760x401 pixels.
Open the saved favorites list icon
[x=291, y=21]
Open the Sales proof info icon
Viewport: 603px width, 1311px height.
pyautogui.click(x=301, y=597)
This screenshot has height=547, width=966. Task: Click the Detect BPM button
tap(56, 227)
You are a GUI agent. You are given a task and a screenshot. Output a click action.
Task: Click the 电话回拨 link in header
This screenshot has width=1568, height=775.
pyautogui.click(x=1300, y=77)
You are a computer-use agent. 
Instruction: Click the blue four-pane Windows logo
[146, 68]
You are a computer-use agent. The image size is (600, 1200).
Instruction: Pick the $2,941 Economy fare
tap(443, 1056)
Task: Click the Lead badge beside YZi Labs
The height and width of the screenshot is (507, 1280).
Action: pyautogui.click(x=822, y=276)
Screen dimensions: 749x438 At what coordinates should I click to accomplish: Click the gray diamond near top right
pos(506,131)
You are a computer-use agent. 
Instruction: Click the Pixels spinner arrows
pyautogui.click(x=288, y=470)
····················
→ **TASK INSTRUCTIONS**: Repeat exactly the lines above, starting with the line that contains "Task: Click the Lead badge beside YZi Labs" and ending with the last line, both included, and nothing else.

→ **SOLUTION BELOW**:
Task: Click the Lead badge beside YZi Labs
The height and width of the screenshot is (507, 1280).
Action: pyautogui.click(x=822, y=276)
Screen dimensions: 749x438 At what coordinates should I click to accomplish: Click the gray diamond near top right
pos(506,131)
You are a computer-use agent. 
Instruction: Click the Pixels spinner arrows
pyautogui.click(x=288, y=470)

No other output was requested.